Innovate faster & cheaper to beat ‘the innovation squeeze’: brandgym research part 1
Our 12th annual research project focuses on the hot topic of innovation. In this first of two posts we look at the relationship between innovation and cost cutting: have big brands focused less on innovation and more on cost cutting as many new headlines suggest, such as those reporting Kraft Heinz’s $12.6bn loss in 2018?
We then look at the time taken to get from ideas to business approval, following up on last year’s research, Big Brands Under Attack, which showed that slowness of innovation was a key weakness for big brands. We explore two key aspects of delivering fast and cost-effective innovation: i. which insight techniques marketing teams are using and ii. effectiveness at pitching a convincing business case for innovation to senior management.
A second post will suggest a new approach to innovation to help make it faster and cheaper.
1.The ‘innovation squeeze’
Our research reveals that rather than reducing innovation and focussing on cost cutting, marketing leaders today are facing demands to deliver on both fronts at the same time. Demands to deliver rapid innovation for topline growth have increased for the majority. For example, Unilever’s new CEO Alan Jope has committed to organic growth of 3-5%, with innovation playing a key role.
At the same time, most marketers (72%) have also faced increased pressure to cut costs. Unilever is cutting costs to boost margins (target of +2.5% pts by 2020), in addition to its topline objective, prompted by the attempted takeover by 3G Capital’s Kraft Heinz.
Many marketers are struggling to deliver the dual objectives of what we call the ‘innovation squeeze’ because, as we see next, they still rely on slow, expensive and time-consuming innovation processes.

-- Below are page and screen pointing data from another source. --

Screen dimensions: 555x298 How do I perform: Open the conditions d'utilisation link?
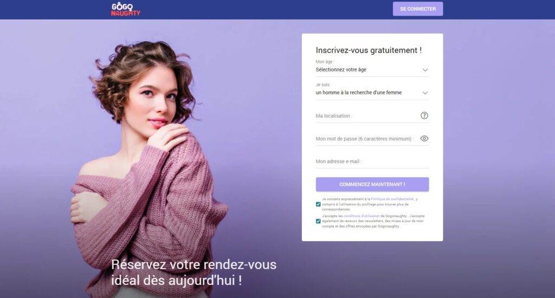pyautogui.click(x=362, y=216)

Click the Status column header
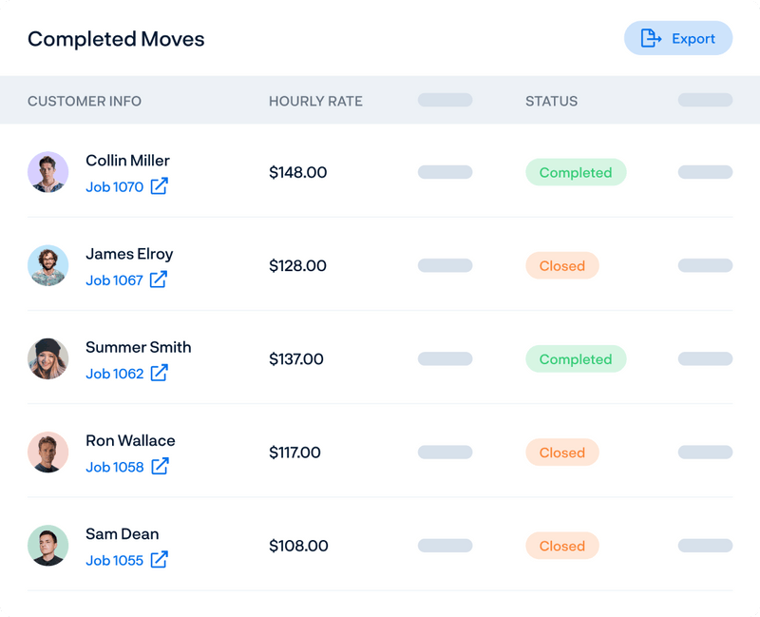[x=551, y=101]
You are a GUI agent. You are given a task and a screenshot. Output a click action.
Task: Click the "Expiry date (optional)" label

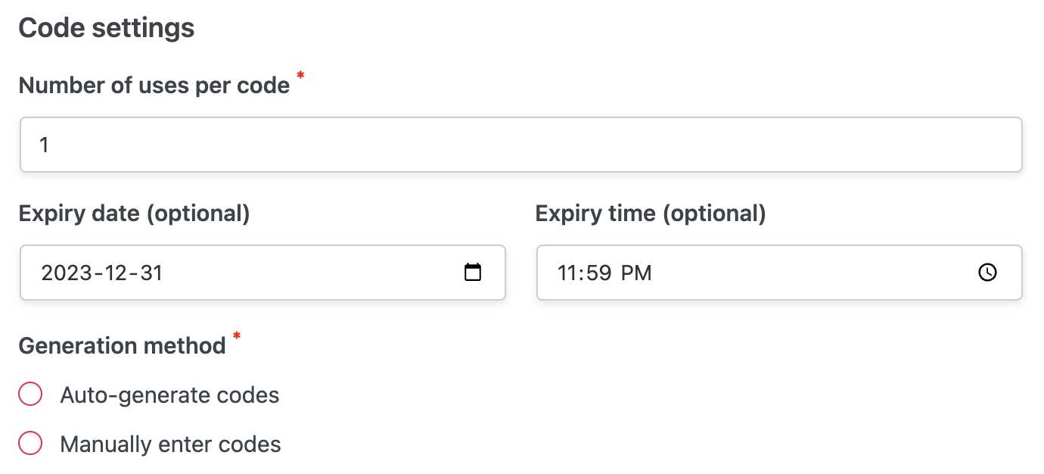(134, 214)
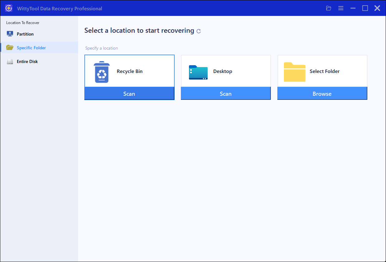Click Scan under Desktop
This screenshot has width=386, height=262.
click(x=226, y=94)
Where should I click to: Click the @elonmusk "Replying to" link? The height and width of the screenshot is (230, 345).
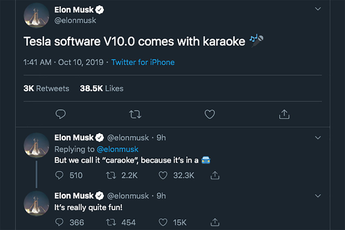tap(117, 149)
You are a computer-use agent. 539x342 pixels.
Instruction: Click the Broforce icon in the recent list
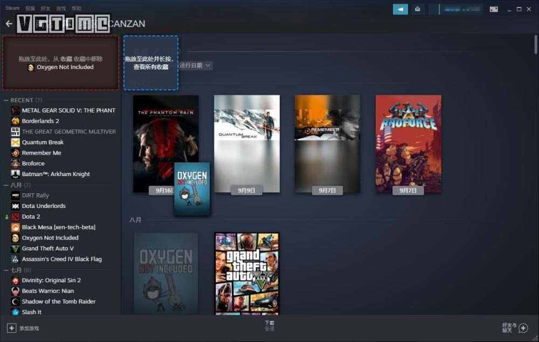point(15,163)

2. Innovation is taking too long
Almost 40% of respondents are taking one-two years or more to get from the start of an innovation project to business approval (not even in-market) takes. This seems slow, especially compared to smaller insurgent brands using rapid response to trends as a source of advantage, as shown in last year’s paper, Big Brands Under Attack. For example, Mexican food brand Gran Luchito took only 8 weeks to get their new Refried Beans from idea onto Sainsbury’s shelves.
The main barriers slowing down innovation are rigid, lengthy internal processes coupled with high minimum revenue targets. And despite all the talk of ‘agile’ marketing, only 1⁄2 of respondents rapidly explore rough ideas to ‘test & learn’. Limited budget to create & explore ideas is one explanation for this.
3. Reliance on slow, expensive quant research …
Long and rigid innovation processes reflect a reliance on conventional quantitative research, which remains one of the most commonly used insight techniques, despite being seen as both expensive and slow. The popular pre-market BASES test, for example, typically requires $100k+ and 12 weeks for a full test. Progressive marketers are using faster, real-life evaluation, such as ‘soft launching’ new products in eCommerce, in addition to cheaper, quicker quant such as overnight mobile surveys.
4. …neglecting effective insight fuel
Harnessing an inspiring brand positioning, consumer immersion and ethnography are highly effective forms of ‘insight fuel’ that are relatively under-used (by 42%, 55% and 10% respectively), meaning that many companies are missing out on opportunities to solve the innovation squeeze:
- Consumer immersion is rapid and cost effective, if properly designed and managed.
- Ethnographic studies to observe consumers ‘in-situ’ can now be done cost-effectively and rapidly using mobile-enabled video studies.
- Well-run brands should have an inspiring positioning to ensure innovation is brand-led, not product-led, although findings here confirm previous brandgym research showing that brand positioning today is being neglected.
5.Show them the money
Marketers’ ability to ‘pitch’ & sell new innovation ideas to senior management was confirmed as important by 94% of respondents. Making a convincing business case can speed up the innovation process by reducing the number of meetings needed with senior management, and also reducing reliance on rounds of slow and expensive quantitative validation.
However, only 6% of respondents rated marketers as very effective at this critical part of the innovation process, with 31% rating them as not effective. The need to make growth cases more convincing is confirmed by McKinsey research with CFOs: 45% said marketing proposals had been declined or not fully funded because they didn’t demonstrate “a clear line to value.”
In conclusion, accelerating the process of getting from ideas to business approval can help companies solve the innovation squeeze. Key ways for markers to do this include using quicker, lighter, inspiring insight methods, and raising their game when pitching innovation ideas to management, combining business savviness with inspiration to win approval fast, saving time and money.